(Records to use)

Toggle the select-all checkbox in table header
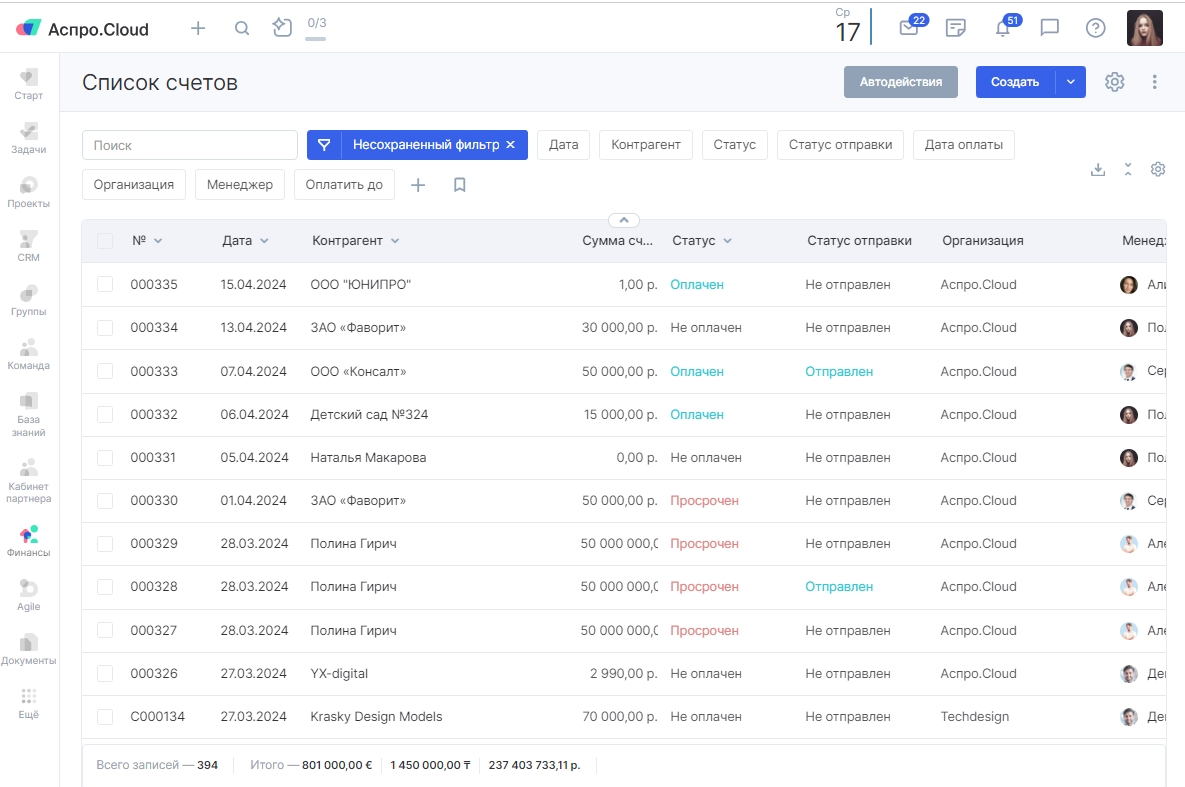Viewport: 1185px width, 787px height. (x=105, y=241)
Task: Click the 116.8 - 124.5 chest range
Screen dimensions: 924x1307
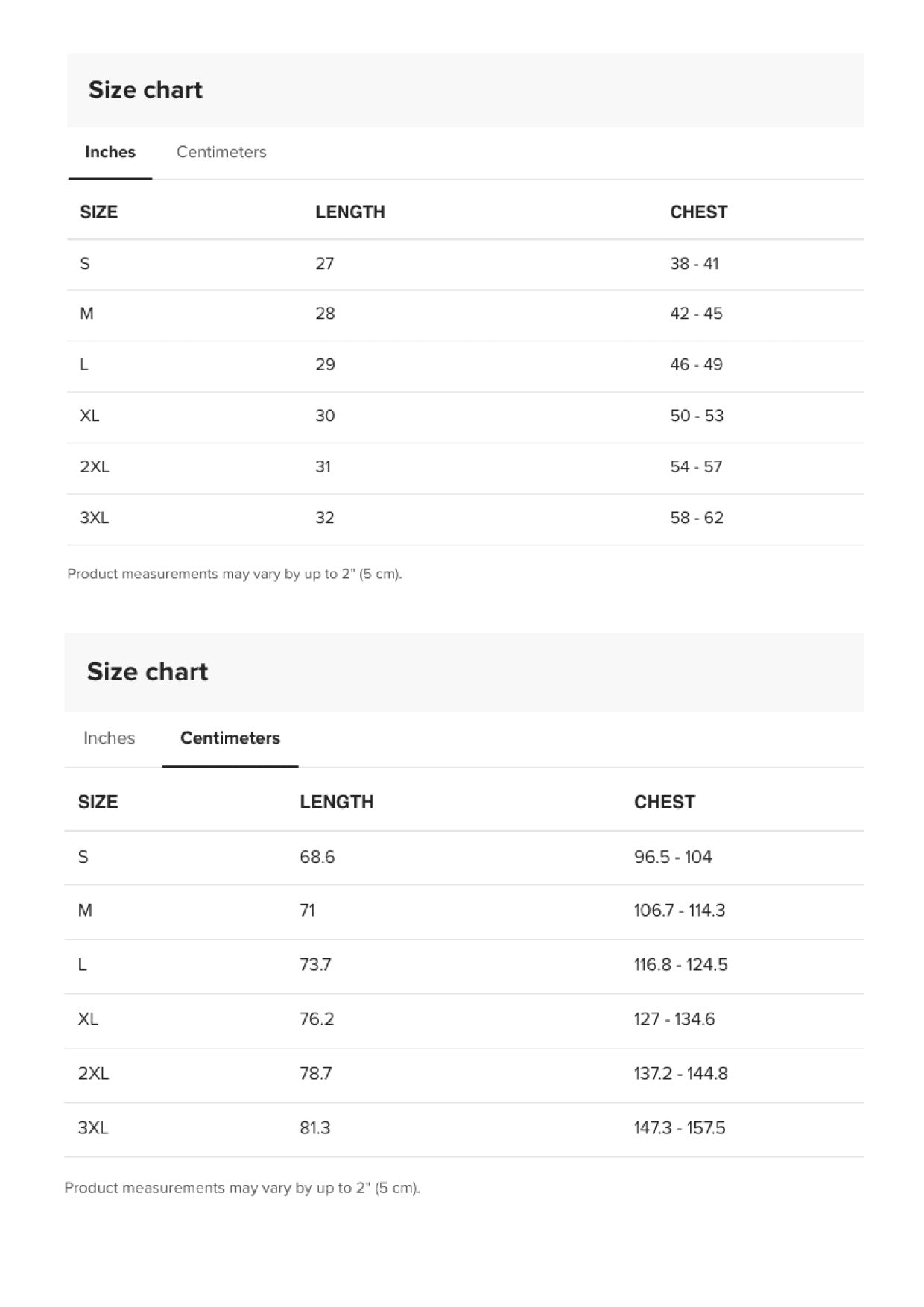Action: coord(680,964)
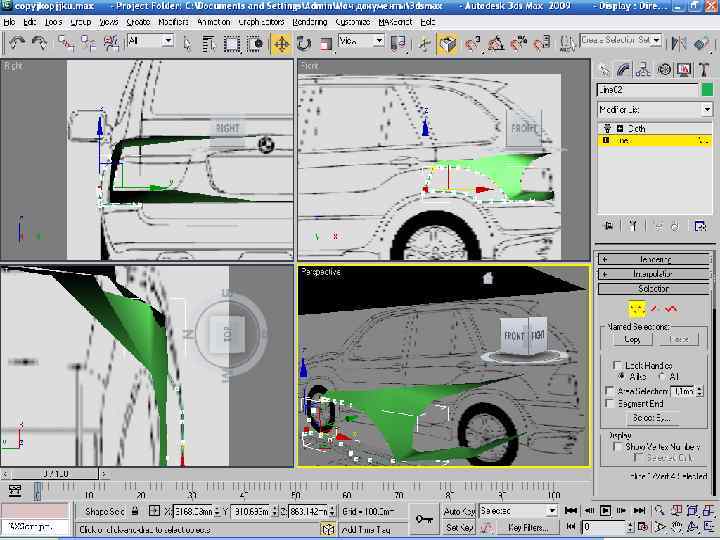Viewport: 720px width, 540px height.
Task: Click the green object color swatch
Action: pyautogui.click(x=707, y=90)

(End Records to use)

Could you return each line, unchanged, from the line containing "Task: Click the 116.8 - 124.5 chest range" through the last line of the entries above, leaving out the pictures?

Task: Click the 116.8 - 124.5 chest range
Screen dimensions: 924x1307
Action: coord(680,964)
Viewport: 720px width, 540px height.
Task: Click the green object color swatch
Action: pyautogui.click(x=707, y=90)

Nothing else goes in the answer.